> **Work request**
Only the text of the records belongs in the answer; the pictures must be dropped.

> **Records for this task**
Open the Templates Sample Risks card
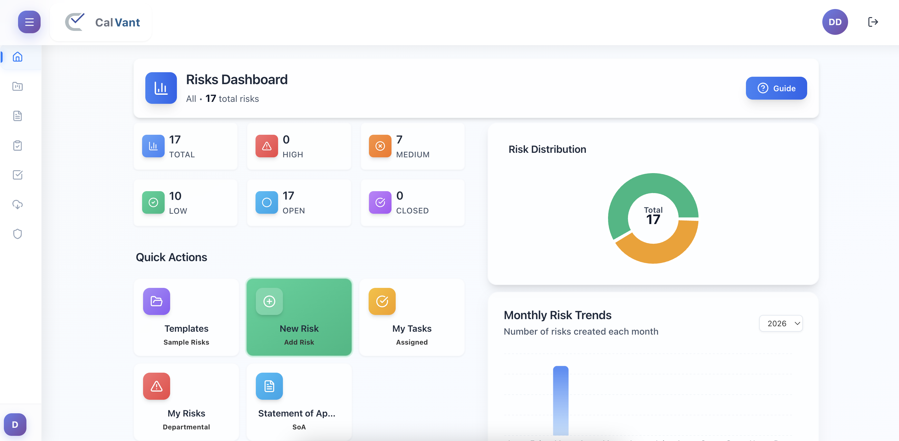 [186, 317]
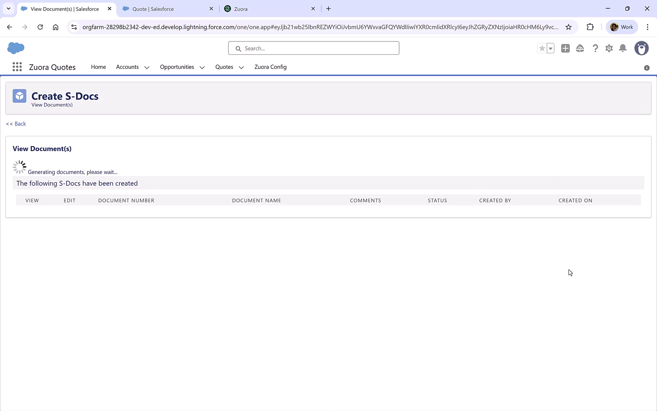Open the Opportunities menu chevron
Viewport: 657px width, 411px height.
point(202,67)
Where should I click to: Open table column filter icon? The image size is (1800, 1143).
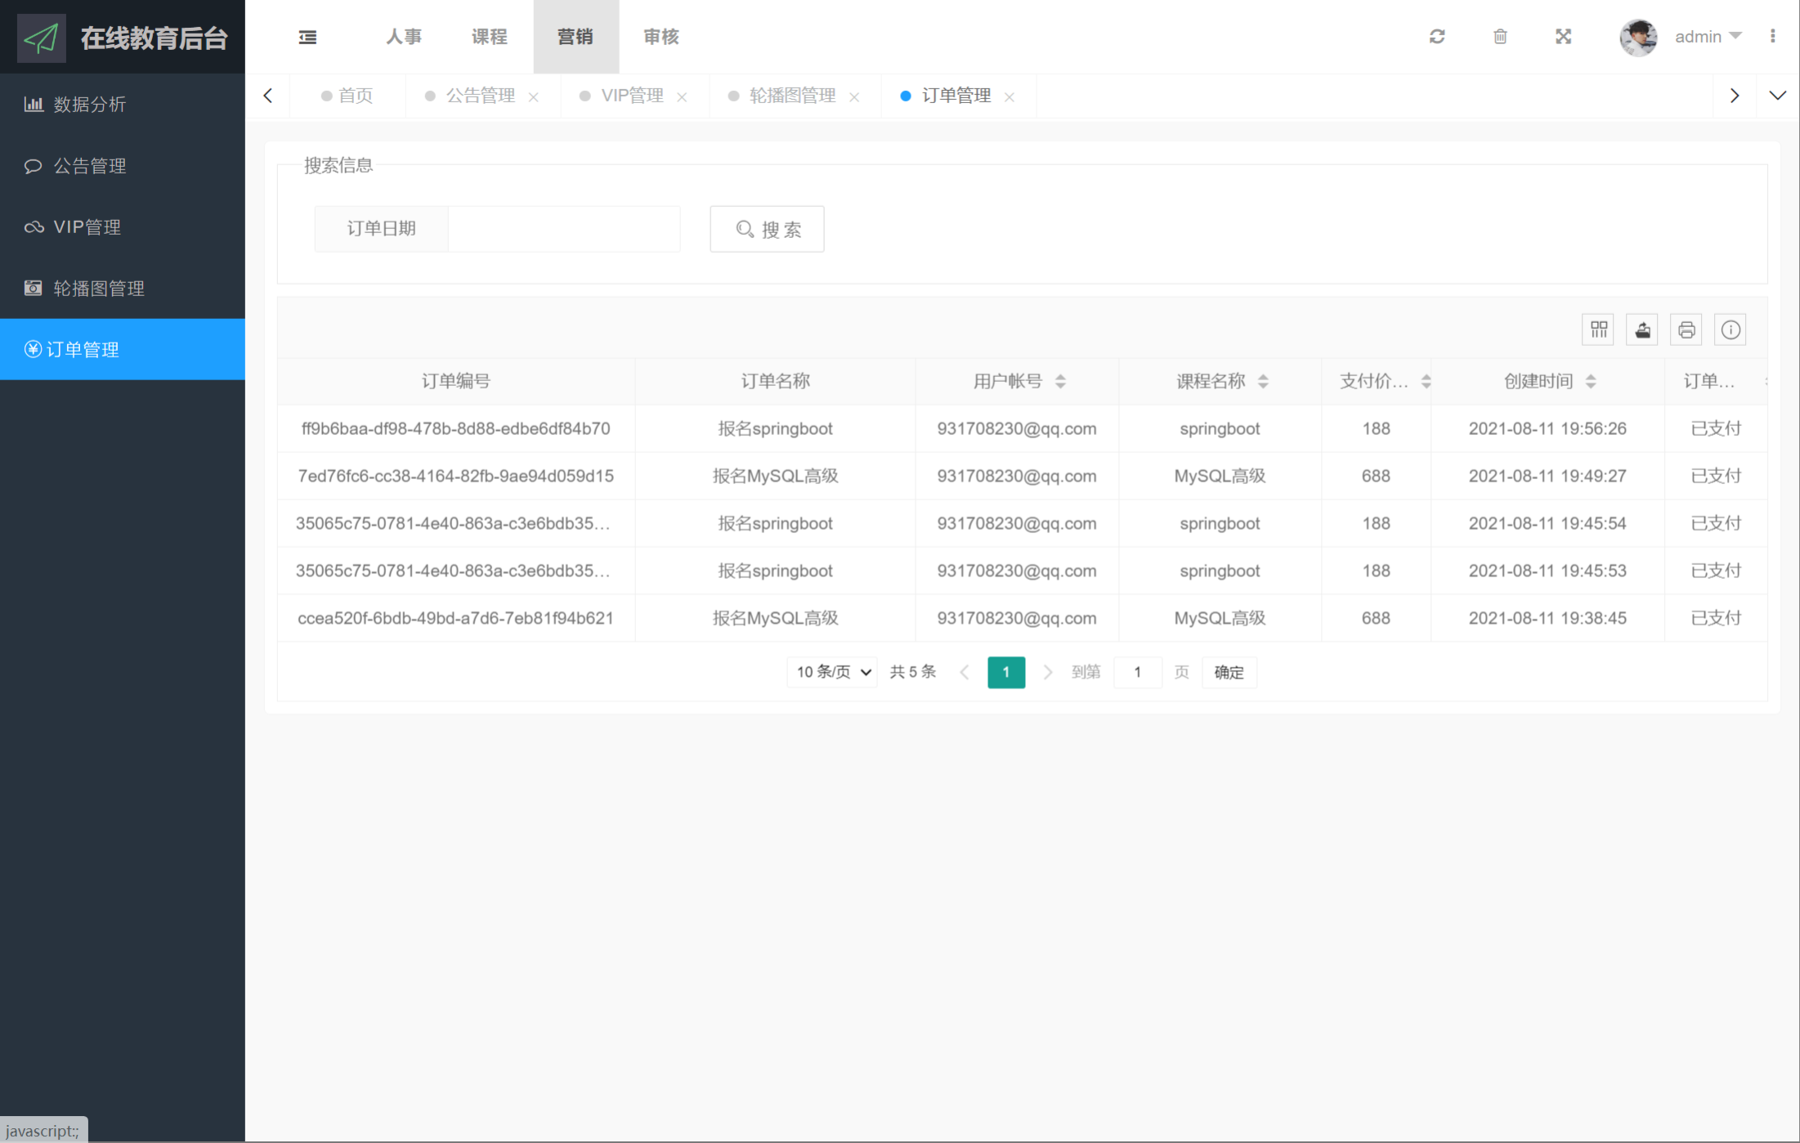click(1598, 330)
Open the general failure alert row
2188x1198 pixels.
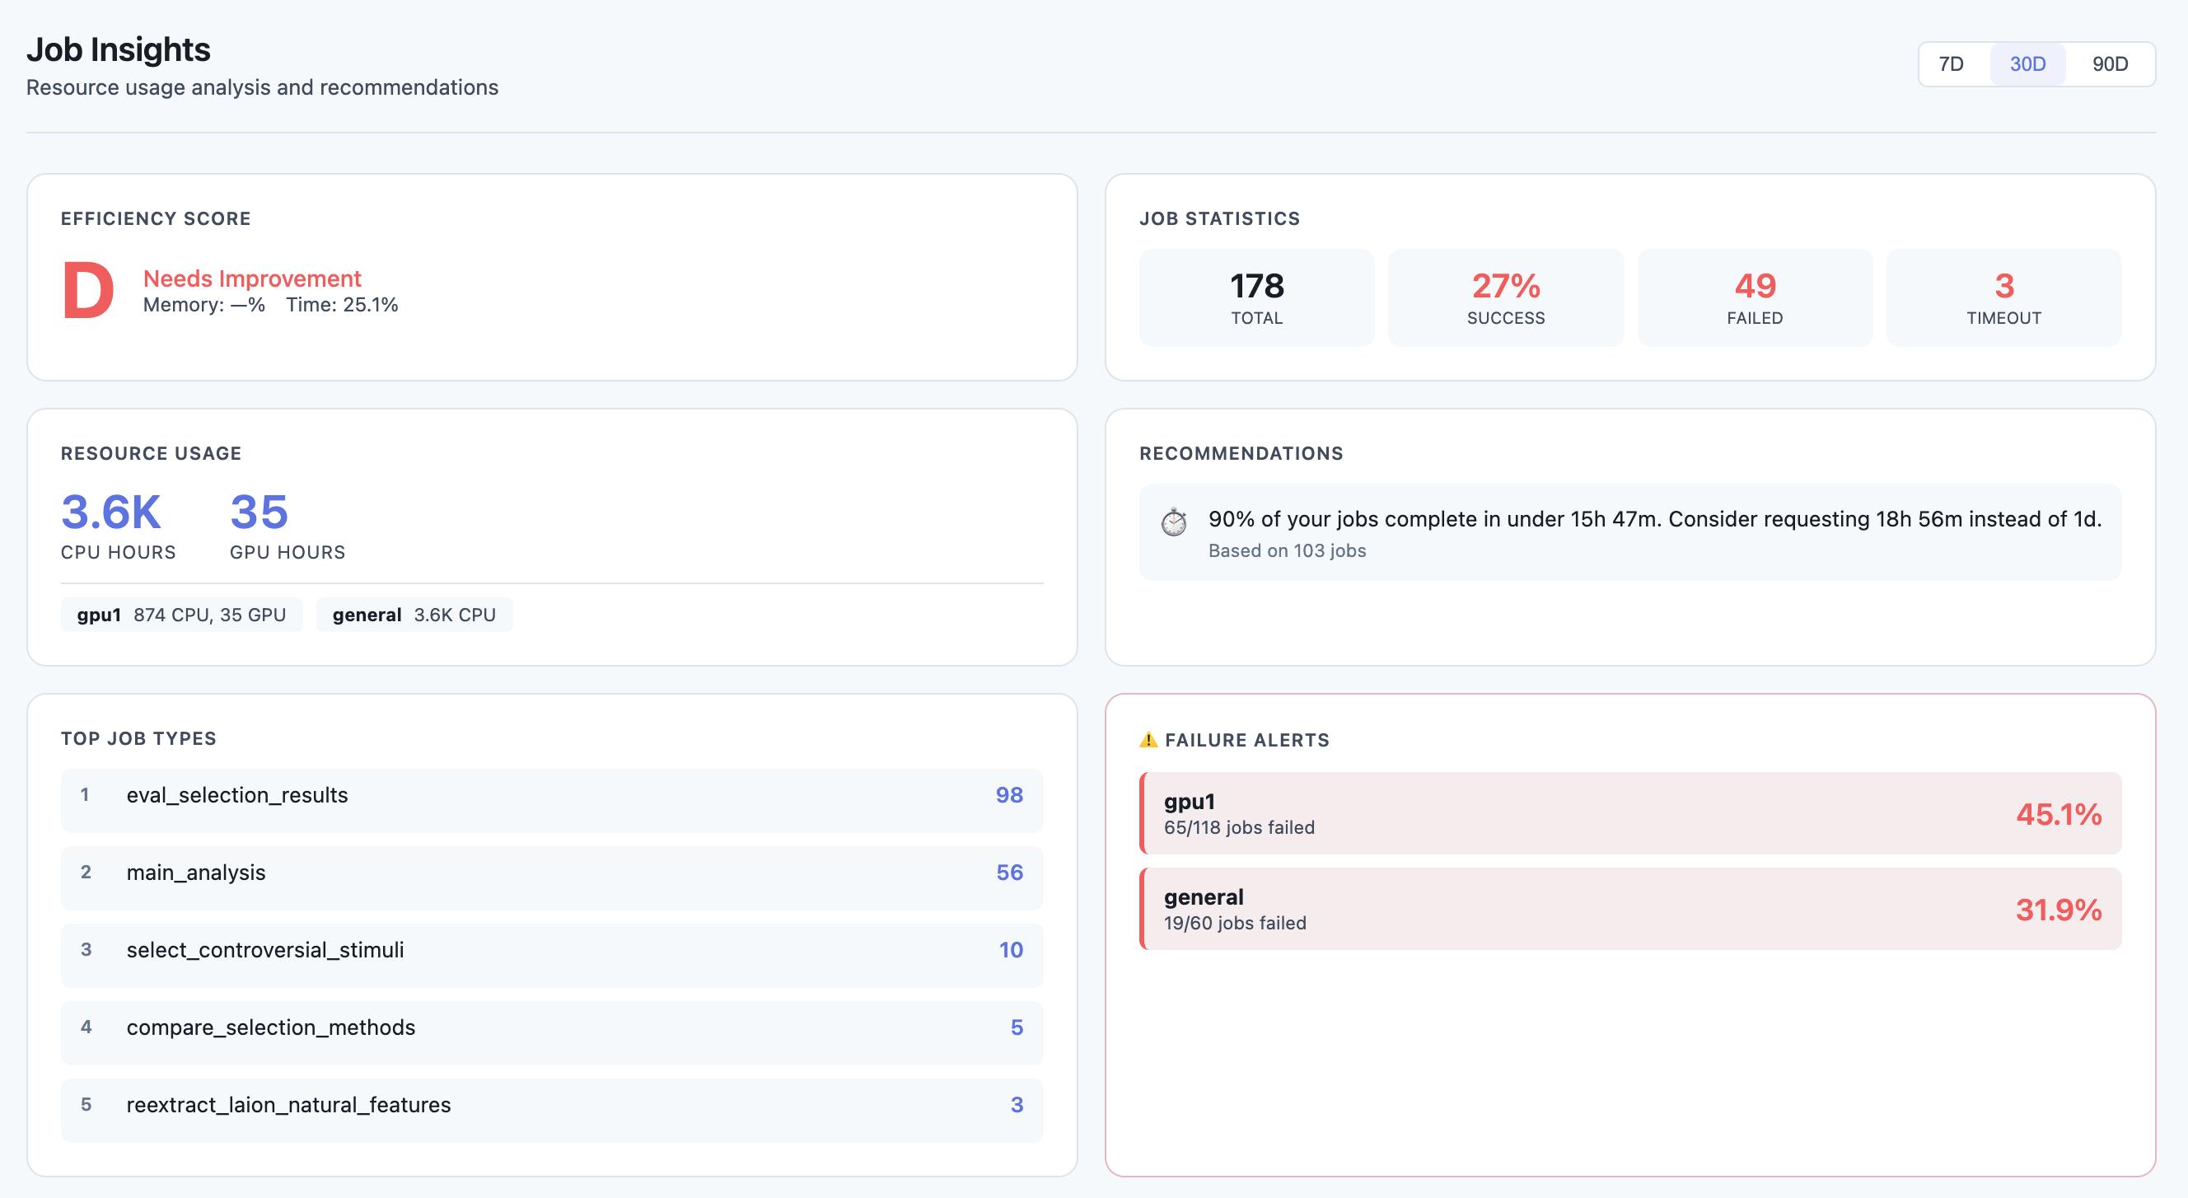(1629, 908)
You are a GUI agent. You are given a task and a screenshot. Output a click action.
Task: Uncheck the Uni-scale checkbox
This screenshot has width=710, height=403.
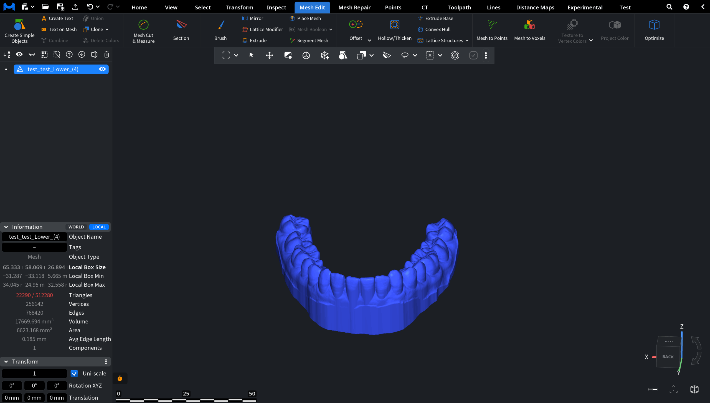(74, 373)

> **Answer space**
Open the Templates Sample Risks card
 [186, 317]
Open the Opportunities menu chevron
Viewport: 657px width, 411px height.
point(202,67)
Where should I click to: Open table column filter icon? The image size is (1800, 1143).
click(1598, 330)
Open the general failure alert row
2188x1198 pixels.
(1629, 908)
You are a GUI agent. You are given a task and a screenshot. Output a click action.
Task: Uncheck the Uni-scale checkbox
This screenshot has width=710, height=403.
(74, 373)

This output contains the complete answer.